:: Excerpted data ::

** Begin **

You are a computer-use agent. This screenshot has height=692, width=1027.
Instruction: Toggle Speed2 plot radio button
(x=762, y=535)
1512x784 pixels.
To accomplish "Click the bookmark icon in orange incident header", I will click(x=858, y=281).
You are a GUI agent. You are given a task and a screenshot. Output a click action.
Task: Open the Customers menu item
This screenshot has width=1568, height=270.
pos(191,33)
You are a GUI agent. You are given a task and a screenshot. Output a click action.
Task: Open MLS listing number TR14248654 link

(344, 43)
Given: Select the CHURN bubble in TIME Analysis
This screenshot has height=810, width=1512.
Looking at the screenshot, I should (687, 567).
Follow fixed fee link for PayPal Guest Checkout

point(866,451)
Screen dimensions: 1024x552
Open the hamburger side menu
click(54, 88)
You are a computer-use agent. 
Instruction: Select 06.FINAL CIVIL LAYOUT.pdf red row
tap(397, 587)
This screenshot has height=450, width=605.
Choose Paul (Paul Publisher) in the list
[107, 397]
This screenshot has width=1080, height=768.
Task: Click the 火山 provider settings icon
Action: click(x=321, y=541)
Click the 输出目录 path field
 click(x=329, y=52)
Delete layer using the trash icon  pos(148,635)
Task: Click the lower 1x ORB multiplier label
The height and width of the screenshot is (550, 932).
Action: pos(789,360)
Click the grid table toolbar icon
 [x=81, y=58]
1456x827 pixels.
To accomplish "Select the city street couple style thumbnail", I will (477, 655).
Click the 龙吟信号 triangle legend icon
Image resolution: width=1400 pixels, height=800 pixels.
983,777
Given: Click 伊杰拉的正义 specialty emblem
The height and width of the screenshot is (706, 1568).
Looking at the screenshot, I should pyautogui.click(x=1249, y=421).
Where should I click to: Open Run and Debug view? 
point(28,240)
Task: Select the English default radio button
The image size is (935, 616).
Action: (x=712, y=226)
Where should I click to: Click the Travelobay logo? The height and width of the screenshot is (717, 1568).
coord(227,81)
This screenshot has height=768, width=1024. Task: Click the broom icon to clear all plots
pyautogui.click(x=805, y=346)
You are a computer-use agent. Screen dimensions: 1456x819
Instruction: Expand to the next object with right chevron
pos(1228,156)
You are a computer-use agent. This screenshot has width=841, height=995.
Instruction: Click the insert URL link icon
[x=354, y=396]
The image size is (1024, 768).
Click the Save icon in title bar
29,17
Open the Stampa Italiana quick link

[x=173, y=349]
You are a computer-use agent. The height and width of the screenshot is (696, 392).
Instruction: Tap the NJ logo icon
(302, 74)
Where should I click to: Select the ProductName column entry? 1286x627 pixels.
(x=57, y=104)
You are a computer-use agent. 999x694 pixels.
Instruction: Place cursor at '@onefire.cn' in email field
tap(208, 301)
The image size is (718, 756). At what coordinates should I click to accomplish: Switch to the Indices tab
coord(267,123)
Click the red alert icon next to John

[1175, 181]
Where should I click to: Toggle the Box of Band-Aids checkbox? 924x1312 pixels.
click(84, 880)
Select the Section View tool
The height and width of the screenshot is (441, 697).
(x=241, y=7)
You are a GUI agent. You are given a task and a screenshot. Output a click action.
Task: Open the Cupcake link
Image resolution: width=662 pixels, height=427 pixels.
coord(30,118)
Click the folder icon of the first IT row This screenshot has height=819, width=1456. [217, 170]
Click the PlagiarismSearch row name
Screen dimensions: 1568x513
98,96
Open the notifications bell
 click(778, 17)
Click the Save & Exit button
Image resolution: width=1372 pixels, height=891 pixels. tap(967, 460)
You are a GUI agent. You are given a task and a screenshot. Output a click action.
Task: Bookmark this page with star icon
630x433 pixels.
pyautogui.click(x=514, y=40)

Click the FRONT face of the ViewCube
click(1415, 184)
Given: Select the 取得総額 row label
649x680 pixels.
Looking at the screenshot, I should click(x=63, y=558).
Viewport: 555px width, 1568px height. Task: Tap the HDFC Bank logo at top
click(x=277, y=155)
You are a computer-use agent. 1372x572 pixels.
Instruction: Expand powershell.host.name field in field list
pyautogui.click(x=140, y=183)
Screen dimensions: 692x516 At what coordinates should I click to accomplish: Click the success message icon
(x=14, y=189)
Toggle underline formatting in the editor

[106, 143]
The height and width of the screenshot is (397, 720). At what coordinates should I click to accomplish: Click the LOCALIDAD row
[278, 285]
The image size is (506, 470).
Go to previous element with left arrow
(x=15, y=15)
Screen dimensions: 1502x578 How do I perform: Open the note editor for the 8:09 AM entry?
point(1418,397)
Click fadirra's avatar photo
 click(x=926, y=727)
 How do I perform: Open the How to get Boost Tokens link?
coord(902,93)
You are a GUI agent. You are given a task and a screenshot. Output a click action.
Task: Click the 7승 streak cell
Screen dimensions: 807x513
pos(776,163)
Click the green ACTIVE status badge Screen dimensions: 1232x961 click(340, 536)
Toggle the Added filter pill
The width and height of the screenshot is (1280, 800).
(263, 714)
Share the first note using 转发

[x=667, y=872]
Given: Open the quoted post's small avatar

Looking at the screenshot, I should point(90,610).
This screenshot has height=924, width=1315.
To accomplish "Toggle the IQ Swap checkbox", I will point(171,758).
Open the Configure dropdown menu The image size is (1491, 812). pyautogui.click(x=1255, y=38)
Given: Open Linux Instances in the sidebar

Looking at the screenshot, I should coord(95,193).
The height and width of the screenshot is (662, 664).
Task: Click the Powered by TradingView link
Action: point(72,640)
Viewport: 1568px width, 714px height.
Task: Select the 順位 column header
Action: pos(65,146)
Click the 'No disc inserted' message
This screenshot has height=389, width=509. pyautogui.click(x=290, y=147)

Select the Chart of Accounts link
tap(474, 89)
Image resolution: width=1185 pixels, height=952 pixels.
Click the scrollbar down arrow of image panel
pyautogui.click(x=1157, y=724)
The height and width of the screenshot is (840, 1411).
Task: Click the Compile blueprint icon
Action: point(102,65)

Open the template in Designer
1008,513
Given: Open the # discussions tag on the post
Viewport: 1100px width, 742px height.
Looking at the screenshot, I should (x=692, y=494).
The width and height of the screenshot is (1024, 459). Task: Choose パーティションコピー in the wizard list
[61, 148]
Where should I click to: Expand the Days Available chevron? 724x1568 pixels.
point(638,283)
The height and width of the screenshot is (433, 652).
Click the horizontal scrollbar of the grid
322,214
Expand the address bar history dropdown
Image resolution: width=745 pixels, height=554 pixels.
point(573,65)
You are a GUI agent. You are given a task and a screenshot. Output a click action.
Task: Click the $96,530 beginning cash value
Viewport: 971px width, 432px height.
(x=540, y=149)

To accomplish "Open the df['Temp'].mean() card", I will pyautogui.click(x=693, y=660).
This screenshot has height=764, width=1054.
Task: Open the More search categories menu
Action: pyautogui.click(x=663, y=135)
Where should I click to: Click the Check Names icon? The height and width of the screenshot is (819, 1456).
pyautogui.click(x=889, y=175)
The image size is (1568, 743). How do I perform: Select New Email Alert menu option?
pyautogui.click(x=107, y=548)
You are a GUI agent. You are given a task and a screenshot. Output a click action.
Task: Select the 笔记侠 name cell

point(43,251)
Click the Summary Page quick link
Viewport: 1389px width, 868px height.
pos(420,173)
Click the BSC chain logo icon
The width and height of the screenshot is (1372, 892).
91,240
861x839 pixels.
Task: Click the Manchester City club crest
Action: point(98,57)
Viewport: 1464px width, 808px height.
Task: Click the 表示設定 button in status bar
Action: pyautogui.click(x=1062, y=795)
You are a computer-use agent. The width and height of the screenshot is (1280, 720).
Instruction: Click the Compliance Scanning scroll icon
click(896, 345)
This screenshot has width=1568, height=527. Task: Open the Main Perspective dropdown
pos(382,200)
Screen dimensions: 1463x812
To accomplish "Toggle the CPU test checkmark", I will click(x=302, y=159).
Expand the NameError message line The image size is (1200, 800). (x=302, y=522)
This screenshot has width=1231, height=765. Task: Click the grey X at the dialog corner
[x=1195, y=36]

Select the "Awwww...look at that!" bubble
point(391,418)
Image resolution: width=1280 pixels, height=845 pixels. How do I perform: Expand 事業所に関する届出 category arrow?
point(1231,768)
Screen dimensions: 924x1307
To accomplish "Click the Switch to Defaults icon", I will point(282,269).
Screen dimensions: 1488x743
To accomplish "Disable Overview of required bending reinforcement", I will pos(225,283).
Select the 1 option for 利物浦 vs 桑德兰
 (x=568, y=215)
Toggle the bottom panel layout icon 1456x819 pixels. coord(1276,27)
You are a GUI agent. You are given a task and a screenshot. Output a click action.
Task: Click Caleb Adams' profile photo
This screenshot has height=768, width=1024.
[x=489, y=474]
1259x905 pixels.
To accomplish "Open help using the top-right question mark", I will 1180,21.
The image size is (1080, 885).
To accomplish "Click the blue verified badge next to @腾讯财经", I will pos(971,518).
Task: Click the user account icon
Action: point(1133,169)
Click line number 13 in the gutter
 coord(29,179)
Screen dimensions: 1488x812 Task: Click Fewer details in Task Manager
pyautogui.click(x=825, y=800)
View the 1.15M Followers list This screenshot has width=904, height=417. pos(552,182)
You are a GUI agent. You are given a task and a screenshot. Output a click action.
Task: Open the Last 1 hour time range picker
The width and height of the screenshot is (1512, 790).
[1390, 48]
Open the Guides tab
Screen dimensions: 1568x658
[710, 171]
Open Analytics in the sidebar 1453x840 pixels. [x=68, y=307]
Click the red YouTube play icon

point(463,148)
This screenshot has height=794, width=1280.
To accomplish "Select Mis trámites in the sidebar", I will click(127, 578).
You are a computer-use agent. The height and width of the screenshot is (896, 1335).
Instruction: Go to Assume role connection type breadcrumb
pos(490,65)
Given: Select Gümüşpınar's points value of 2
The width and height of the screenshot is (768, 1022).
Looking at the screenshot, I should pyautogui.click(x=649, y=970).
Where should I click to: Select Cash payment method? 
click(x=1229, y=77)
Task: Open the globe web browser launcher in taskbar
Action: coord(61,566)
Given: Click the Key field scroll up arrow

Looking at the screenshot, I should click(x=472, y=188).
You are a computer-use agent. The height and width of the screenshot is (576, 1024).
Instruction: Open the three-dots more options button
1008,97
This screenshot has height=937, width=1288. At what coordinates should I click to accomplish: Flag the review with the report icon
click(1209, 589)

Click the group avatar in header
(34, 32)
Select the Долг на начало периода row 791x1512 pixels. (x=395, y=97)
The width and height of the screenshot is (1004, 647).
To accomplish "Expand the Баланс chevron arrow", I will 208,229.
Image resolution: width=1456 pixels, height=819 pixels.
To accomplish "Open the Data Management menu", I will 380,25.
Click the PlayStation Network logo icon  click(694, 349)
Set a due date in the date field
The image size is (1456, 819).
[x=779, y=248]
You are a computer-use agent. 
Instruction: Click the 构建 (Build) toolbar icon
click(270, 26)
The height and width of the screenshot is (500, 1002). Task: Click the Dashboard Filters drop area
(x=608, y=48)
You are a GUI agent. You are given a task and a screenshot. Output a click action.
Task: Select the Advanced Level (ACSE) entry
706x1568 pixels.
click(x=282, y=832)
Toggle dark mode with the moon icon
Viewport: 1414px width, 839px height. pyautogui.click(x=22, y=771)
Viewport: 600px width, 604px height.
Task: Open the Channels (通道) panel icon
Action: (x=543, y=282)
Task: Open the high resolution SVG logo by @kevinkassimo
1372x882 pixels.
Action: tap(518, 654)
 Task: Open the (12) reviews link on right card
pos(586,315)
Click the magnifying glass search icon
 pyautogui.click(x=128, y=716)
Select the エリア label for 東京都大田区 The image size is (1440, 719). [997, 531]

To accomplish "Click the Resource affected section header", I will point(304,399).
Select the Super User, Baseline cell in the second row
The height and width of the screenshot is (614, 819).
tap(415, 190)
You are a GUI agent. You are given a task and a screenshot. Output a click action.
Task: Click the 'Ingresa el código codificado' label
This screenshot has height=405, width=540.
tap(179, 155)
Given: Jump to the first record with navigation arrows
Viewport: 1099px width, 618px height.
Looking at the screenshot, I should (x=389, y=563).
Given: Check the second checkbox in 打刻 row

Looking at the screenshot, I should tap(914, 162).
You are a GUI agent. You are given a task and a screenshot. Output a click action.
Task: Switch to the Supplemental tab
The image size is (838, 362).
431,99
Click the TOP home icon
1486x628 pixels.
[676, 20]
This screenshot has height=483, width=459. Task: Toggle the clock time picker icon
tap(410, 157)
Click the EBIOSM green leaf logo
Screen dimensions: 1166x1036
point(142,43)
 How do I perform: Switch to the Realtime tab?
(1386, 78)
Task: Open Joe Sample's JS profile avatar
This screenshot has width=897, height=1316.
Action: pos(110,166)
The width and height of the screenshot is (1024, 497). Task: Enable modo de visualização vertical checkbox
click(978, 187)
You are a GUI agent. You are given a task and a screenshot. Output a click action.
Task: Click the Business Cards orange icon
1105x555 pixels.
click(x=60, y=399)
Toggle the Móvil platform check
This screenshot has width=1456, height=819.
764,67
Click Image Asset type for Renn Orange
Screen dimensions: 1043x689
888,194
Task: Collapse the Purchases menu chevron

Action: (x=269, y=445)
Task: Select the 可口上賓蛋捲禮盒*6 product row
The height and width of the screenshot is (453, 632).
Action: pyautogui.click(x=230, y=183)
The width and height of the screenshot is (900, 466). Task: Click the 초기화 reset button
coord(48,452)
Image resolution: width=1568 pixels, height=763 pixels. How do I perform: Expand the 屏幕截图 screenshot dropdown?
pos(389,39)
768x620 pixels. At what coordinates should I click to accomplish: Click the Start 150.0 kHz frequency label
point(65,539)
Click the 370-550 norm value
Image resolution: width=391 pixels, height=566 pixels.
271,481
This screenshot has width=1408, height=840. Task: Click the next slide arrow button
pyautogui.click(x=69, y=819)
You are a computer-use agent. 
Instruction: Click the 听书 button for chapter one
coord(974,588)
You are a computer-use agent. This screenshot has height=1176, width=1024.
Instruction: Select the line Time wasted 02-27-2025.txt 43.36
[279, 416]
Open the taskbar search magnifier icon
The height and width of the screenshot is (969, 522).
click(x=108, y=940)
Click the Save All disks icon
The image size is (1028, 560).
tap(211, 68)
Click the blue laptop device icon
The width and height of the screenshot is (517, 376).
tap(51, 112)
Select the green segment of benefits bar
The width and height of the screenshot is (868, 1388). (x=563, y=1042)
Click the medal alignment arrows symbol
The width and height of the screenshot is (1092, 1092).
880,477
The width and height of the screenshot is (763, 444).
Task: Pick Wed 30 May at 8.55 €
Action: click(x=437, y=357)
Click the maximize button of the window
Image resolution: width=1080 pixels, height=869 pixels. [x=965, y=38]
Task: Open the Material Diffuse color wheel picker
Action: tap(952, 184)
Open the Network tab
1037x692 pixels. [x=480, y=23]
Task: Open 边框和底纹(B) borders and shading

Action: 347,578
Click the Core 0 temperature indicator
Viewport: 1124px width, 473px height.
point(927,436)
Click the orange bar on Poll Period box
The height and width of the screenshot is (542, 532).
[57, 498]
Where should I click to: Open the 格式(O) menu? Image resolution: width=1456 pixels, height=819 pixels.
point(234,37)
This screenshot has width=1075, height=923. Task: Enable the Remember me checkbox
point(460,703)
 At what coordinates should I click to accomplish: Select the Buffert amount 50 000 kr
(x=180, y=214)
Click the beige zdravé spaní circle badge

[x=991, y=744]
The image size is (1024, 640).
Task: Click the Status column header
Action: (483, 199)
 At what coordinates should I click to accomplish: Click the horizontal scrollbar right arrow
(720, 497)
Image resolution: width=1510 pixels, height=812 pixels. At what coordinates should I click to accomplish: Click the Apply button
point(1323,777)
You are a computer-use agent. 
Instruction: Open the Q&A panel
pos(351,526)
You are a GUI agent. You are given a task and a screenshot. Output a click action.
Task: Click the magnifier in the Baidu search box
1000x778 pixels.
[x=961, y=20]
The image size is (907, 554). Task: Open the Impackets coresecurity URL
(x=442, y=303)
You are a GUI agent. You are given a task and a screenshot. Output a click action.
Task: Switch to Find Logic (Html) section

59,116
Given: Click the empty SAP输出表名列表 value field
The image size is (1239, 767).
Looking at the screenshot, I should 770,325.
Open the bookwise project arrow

** End **

:: Exercise ::
Reproduce the rows above verbatim, starting at the line that contains "Toggle the Móvil platform check" and ending at the line that contains "pyautogui.click(x=69, y=819)", both included.

:: Solution to this task ::
Toggle the Móvil platform check
This screenshot has width=1456, height=819.
764,67
Click Image Asset type for Renn Orange
Screen dimensions: 1043x689
888,194
Task: Collapse the Purchases menu chevron

Action: (x=269, y=445)
Task: Select the 可口上賓蛋捲禮盒*6 product row
The height and width of the screenshot is (453, 632).
Action: pyautogui.click(x=230, y=183)
The width and height of the screenshot is (900, 466). Task: Click the 초기화 reset button
coord(48,452)
Image resolution: width=1568 pixels, height=763 pixels. How do I perform: Expand the 屏幕截图 screenshot dropdown?
pos(389,39)
768x620 pixels. At what coordinates should I click to accomplish: Click the Start 150.0 kHz frequency label
point(65,539)
Click the 370-550 norm value
Image resolution: width=391 pixels, height=566 pixels.
271,481
This screenshot has width=1408, height=840. Task: Click the next slide arrow button
pyautogui.click(x=69, y=819)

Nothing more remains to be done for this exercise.